When you live near Washington, DC (a.k.a. the Land of Accusations) and in the early 21st-century (a.k.a. the Age of Accusations) one question you often hear mooted, just before the charges and indictments begin to fly, is “What did he (insert your favorite whipping boy) know and when did he know it?”
For me personally, some of the secondhand stuff I “know” comes from the pages of The Economist. It’s dense reading, and arrives weekly, relentlessly. As a result, I’m usually running behind and learn much of its content only belatedly. That’s why we’re starting only today with two stories from the science section of last week’s issue: Pollinators: variety is the spice of life and Marine Biology: finding Nemo’s role.
Both articles are worth the read. They’re short. Neither requires much time. The first reports on an international study, spanning nineteen countries, and some 40 crops, ranging from kiwi fruit to coffee, and a finding that pollination by varieties of wild insects… bees, butterflies, beetles, flies, etc… is more successful than pollination by managed honeybees. The second finds that clownfish aid the anemones they frequent not just by eating predators that would otherwise chew on the anemones but also by oxygenating them.
Research such as this reminds us that the question “What did he know and when did he know it?” can apply not just to individuals but also to entire societies. Here’s an example. Based on U.S. experience, we know today that building dams on watersheds as an approach to realizing many societal goals such as managing floods, generating hydropower, etc. carries unintended consequences. [See, for example, The infrastructure spending we sorely need or Dam, dam, dam, dam… from this blog and the links therein.] As a result, our national enthusiasm for such infrastructure, dating back a century, has dimmed somewhat. But suppose we’d known back then what we know today? We might well have not built many of those dams. We might have saved ourselves a lot of difficulties we now face trying to maintain ecosystems that had once thrived on the unmanaged rivers. We might have been quicker to identify more effective and sustainable strategies for coping with riverine hazards and benefits. We might be achieving many of the ecosystem services, tourism and recreational and other economic benefits afforded by floodplains. We might not be experiencing repetitive flood losses. Similar statements apply to our coastal zone management nationwide. Think of how different the impacts of Katrina and Sandy would have been if for the previous century we’d valued undeveloped coastlines, and we’d located our coastal businesses and residences a little (not really that much!) deeper inland.

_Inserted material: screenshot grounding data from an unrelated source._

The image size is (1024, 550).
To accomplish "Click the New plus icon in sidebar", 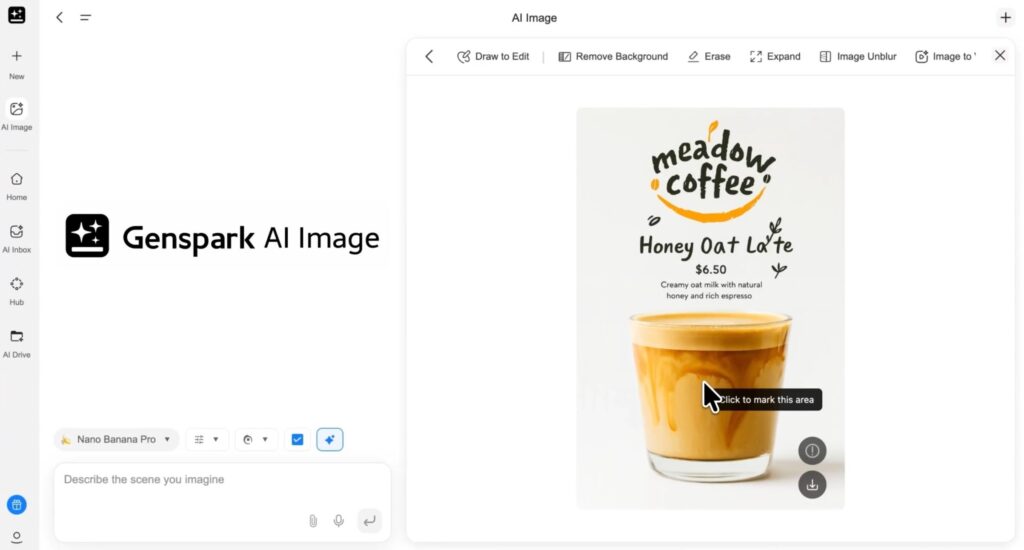I will [x=17, y=56].
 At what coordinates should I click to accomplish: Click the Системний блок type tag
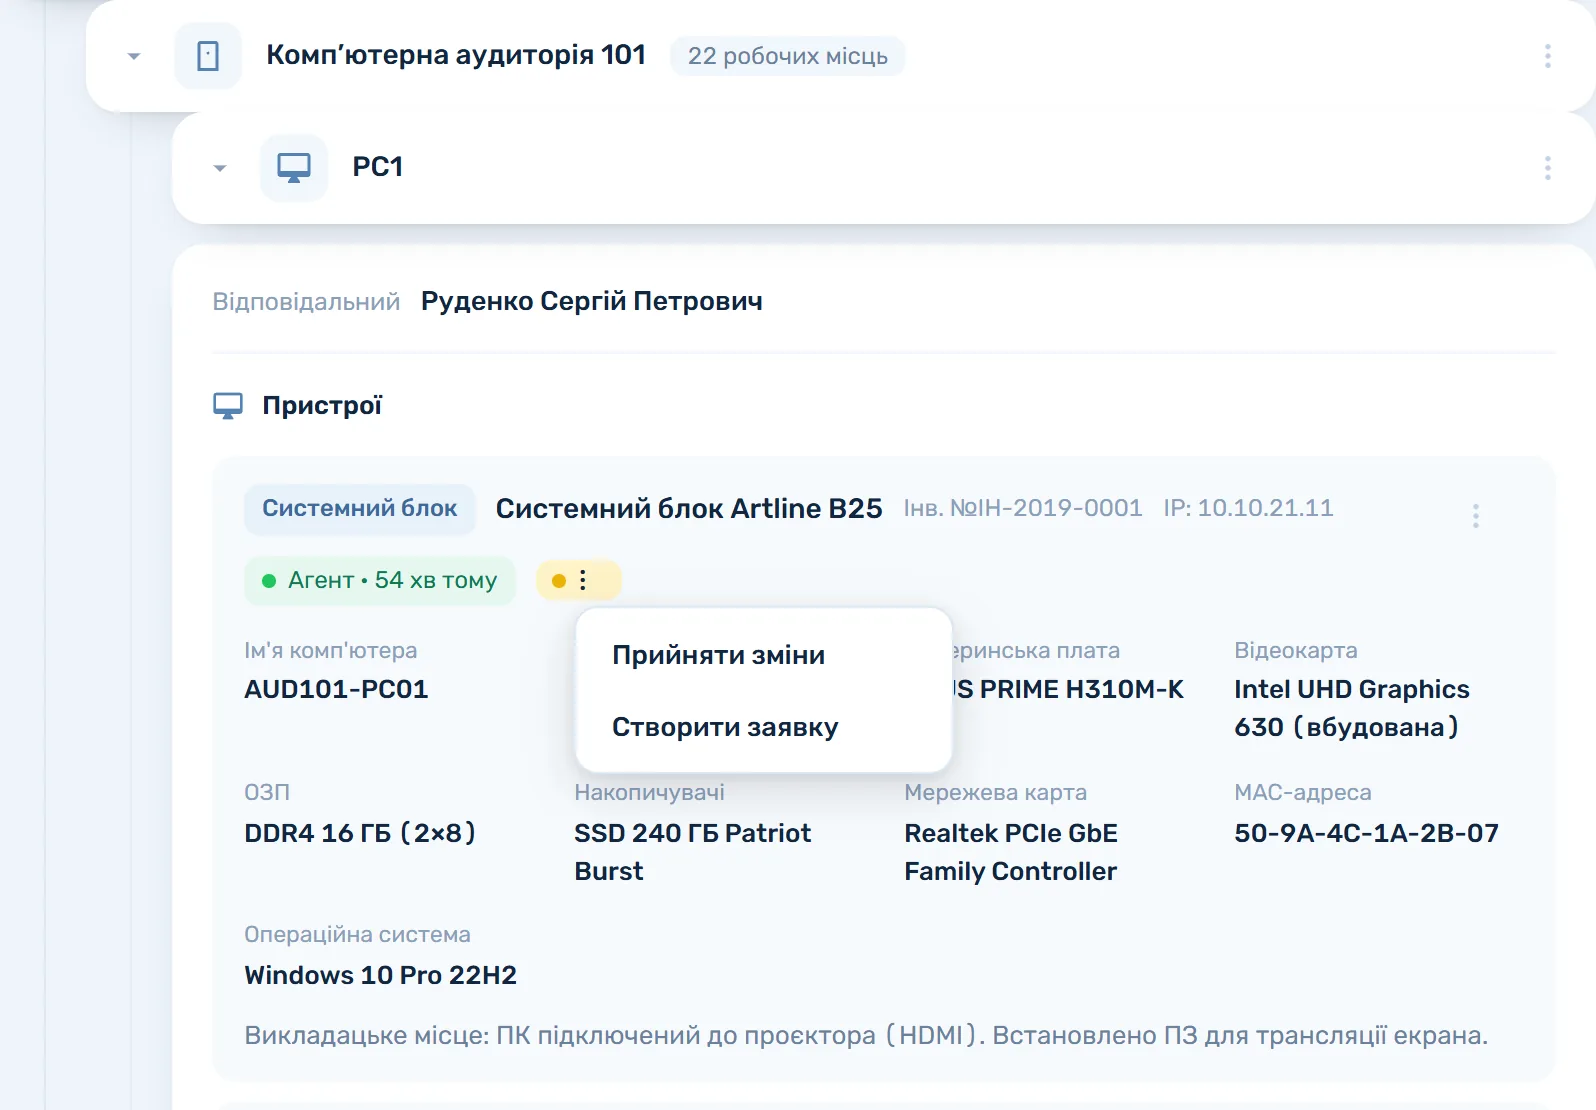point(360,508)
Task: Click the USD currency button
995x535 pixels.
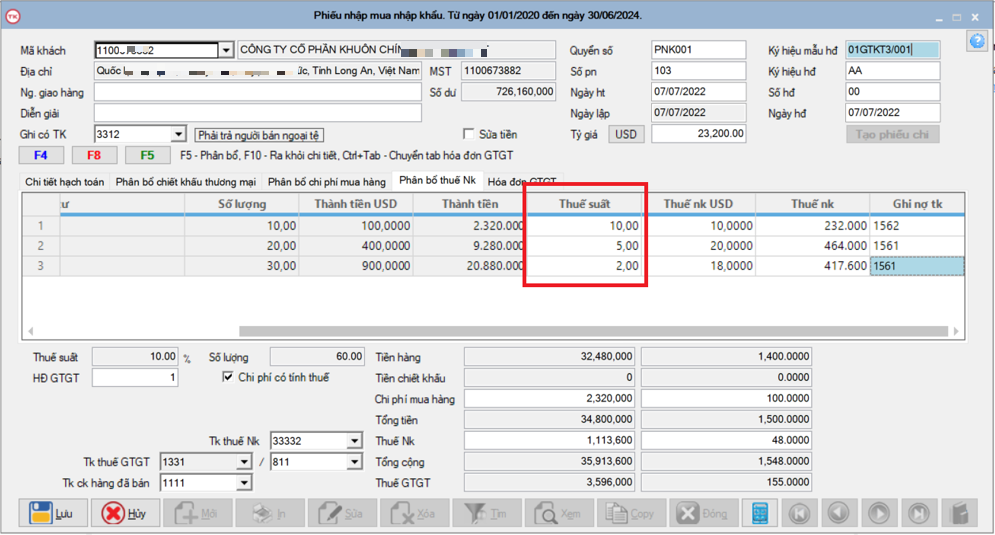Action: tap(625, 134)
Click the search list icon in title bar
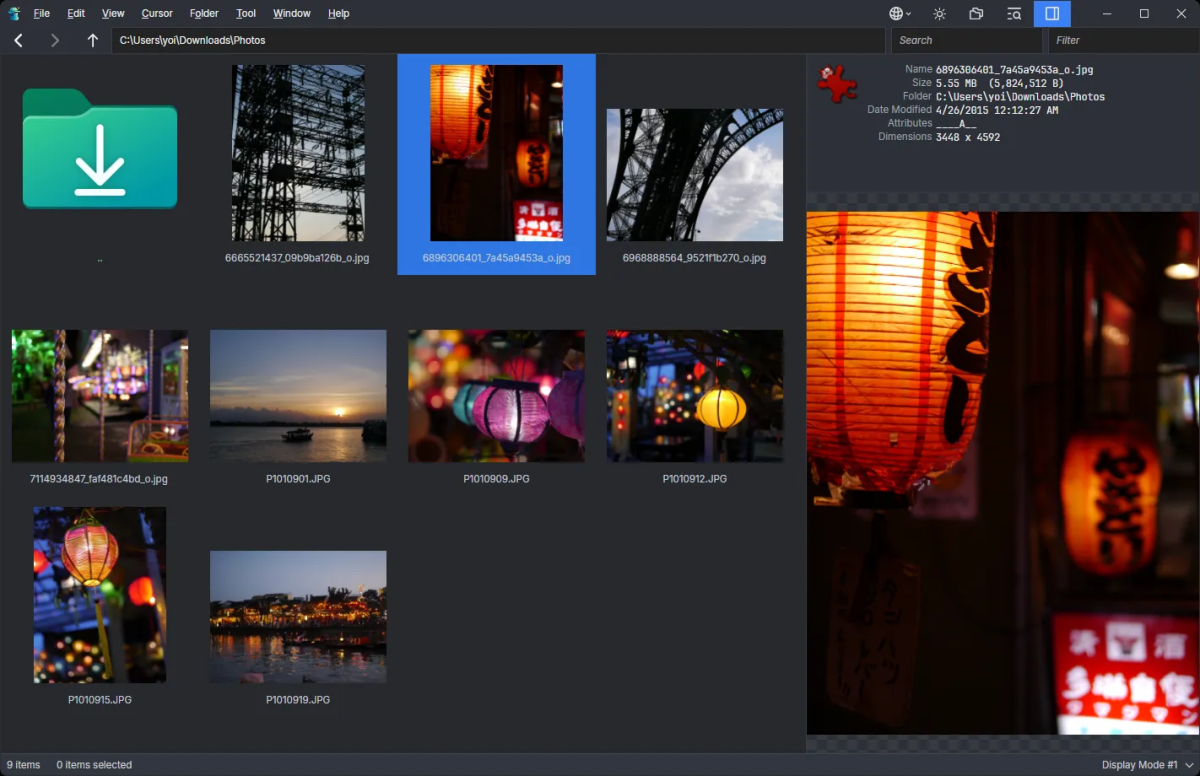 (1014, 13)
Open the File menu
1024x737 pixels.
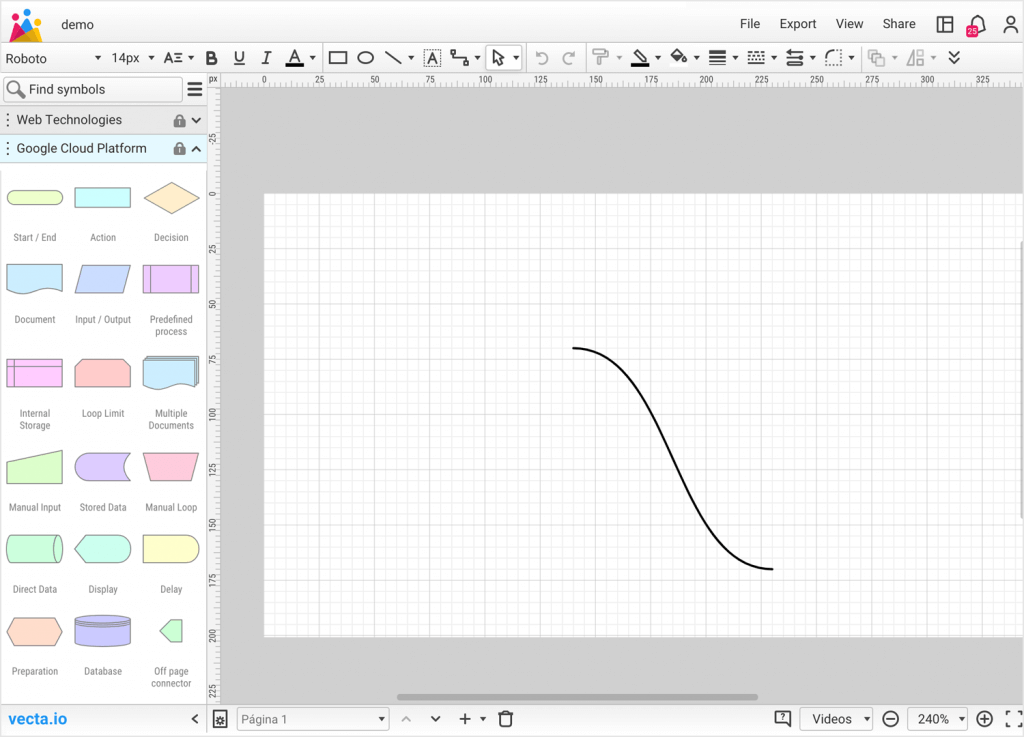749,23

The conclusion from all this is that we can never know all the ins and outs of Earth- and related natural sciences soon enough or well enough. Investments in Earth observations of every stripe, and the related R&D, aggregate to no more than say $15-20B/year of a $3T/year federal budget. Yet they’re essential to building the knowledge and understanding needed to anticipate the consequences of our decisions and actions in agribusiness, energy development, water resource management, and transportation that may sum to as much as 10-20% of GDP… consequences that may be beyond price.
We’re nowhere near the end of understanding how clownfish interact with anemones. Our understanding of pollination and how it occurs in natural and managed ecosystems is embryonic. Yet both these studies, by themselves, tell us a bit more about what ecosystems need and what’s involved in managing and protecting them. The concern? They’re no more than hints. And they are but two reductionist studies of a far larger universe of ecological and geophysical work that urgently needs doing as seven billion people move into the future and irreversibly impact the planet.
A colleague in our office has ventured (with considerable oversimplification) that as a group, economists are relatively unconcerned with climate change because they see most of the impacts as ameliorated in part by possibilities for substitution (e.g., a hotter world just calls for a bit more air-conditioning). By contrast, he suggests, ecologists see climate change as a catastrophe because they’re the ones learning about these sensitive interdependences of all flora and fauna, and contributions of biodiversity to the ecosystem function and services we enjoy today (some economists of course explore this space as well), and realize how disruptive climate change can be to these natural processes. [According to my colleague, physical scientists are somewhere in the middle.]
We cluck our tongues as meteorologists struggle with uncertainties in their forecasts (“snow-quester” or “no-quester”?), but by comparison, the uncertainties in ecology are immense. At the one end… are our ecosystems so fragile that the slightest disruption compromises them forever? Or is the opposite true? Do they typically embody so many redundancies and compensating mechanisms as to be insensitive to climate variation and other changes? It’s likely the answer varies from ecosystem to ecosystem, and question to question. Some of all of this is going on, in different ecosystems, in different places, with different consequences. But the simple truth is we don’t know.
It behooves us to be less vague. That requires more investment in science. Will we keep learning what we need to know only in hindsight? Or will we get better at seeing consequences of our decisions and actions in advance… before bad things happen?
The issue really is:
What will we know, and when will we know it?